Together, the findings of the current study suggest that pain history matters. Individuals with a prior history of injury have greater reductions in pain threshold when exposed to a noxious stimulus in the area of an injury and when asked to recall short-term and long-term pain. Clinically, this is relevant as these findings suggest that beyond biology, pain memory and the recall of painful memories may impact a patient’s pain perception and responses to treatment and should be a consideration in the management of patients. Past experiences with pain influence future responses to pain. Nocebo is a term used to describe the relationship between negative expectations and negative pain outcomes. Clinically, negative expectations and negative recall can increase pain-related behavior [81]. The recall of pain history or the disclosure of negative information about pain can produce enhanced pain responses and should be a consideration in clinical practice [82] [83] [84]. While current management tends to focus on correcting the physiological responses associated with pain, increasingly, there is a recognition that it is also important to address the psychological, contextual, and social factors driving the physiology [85] [86]. While still in its infancy, interventions that target the formation of trauma, injury, and pain-related memories and those that strive to reduce the fear, anxiety, and negative expectations and responses that have been stored in memory have been shown to be effective in the management of pain [87] [88] [89].

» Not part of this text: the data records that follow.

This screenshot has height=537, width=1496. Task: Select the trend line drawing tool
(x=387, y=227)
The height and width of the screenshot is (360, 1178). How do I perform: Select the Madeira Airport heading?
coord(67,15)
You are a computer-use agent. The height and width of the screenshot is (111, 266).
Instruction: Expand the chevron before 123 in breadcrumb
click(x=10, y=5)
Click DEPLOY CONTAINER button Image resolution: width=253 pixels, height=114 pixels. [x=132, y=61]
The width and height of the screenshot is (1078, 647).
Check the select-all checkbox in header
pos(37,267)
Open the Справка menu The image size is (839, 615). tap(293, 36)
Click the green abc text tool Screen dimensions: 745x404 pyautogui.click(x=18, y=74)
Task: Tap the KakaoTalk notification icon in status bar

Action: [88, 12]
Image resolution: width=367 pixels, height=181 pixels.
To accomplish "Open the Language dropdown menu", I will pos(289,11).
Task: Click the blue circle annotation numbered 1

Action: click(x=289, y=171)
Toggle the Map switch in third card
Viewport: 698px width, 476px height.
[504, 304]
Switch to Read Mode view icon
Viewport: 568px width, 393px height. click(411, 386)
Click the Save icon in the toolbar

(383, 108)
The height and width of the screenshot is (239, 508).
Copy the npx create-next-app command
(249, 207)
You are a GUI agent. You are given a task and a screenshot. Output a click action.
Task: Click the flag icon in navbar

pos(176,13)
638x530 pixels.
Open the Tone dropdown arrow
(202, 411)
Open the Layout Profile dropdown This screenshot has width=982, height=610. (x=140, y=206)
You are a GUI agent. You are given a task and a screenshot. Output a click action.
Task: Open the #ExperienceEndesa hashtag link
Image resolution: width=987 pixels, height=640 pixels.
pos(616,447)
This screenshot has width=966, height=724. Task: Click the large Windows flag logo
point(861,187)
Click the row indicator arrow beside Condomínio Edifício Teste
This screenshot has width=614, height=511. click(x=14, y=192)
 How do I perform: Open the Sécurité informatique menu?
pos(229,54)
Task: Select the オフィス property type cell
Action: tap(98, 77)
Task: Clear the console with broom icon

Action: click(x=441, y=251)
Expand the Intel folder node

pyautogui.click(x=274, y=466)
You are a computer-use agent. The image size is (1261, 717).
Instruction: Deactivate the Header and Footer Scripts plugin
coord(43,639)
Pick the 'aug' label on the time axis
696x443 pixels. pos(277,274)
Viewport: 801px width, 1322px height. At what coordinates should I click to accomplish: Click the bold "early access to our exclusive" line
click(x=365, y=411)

Limitations and Future Directions

The selected sample consisted primarily of students and faculty, which biased our selection to young, healthy, educated individuals. Additionally, it is important to note that while many of the results were statistically significant, many failed to reach the level of clinical detectability. Pain is multifactorial; while the study focused on pain memory, other factors may have contributed to the results. The participant’s stress, anxiety state, and history of PTSD at the testing time were not assessed as part of the study and may influence pain perception. While the authors acknowledge the limitations of a quasi-experimental research design and its inherent threat to internal validity, complete randomization was not possible when comparing participants with and without prior injury history. Sequencing of testing conditions may have also factored into the results as the short-term recall of pain sequenced prior to the long-term recall may have primed responses and this is an acknowledged limitation of the study. Creating a memory task compared to the long-term pain memory was a challenge of this study design and is acknowledged as a limitation. While the reductions in PPT experienced with the recall of a painful stimulus were significantly greater than those experienced with visualization, caution should be used in ascribing the reduction solely to the recall of pain memory. Follow-up studies should increase this study’s sample size and breadth to strengthen the findings. Future studies should also include participants with greater levels of pain chronicity to determine whether differences exist in how pain and memory are processed in this population.

5. Conclusions

Developing lines of research point to the predictive role of experience, learning, and memory formation on the pain experience. The memory of pain and the meaning and context surrounding the event allows information about an injury to be stored for future use as a top-down protective mechanism, with threat and contextual cues acting as prompts for recalling anticipatory pain responses stored in memory. The current study shows a difference in the processing after a substantial injury and reinforces the thought that experience and memory shape pain perception. The findings suggest that once an area is injured, the processing of future pain in the area may be altered. Traditional rehabilitation paradigms rely heavily upon biological principles; rehabilitation and future research may need to expand beyond the management of biomedical factors to address the learned and stored pain responses that may shape pain.

Acknowledgements

We would like to acknowledge Neil Spielholz PT, Ph.D., for his expertise and assistance throughout the study.

Conflicts of Interest

The authors declare no conflicts of interest regarding the publication of this paper.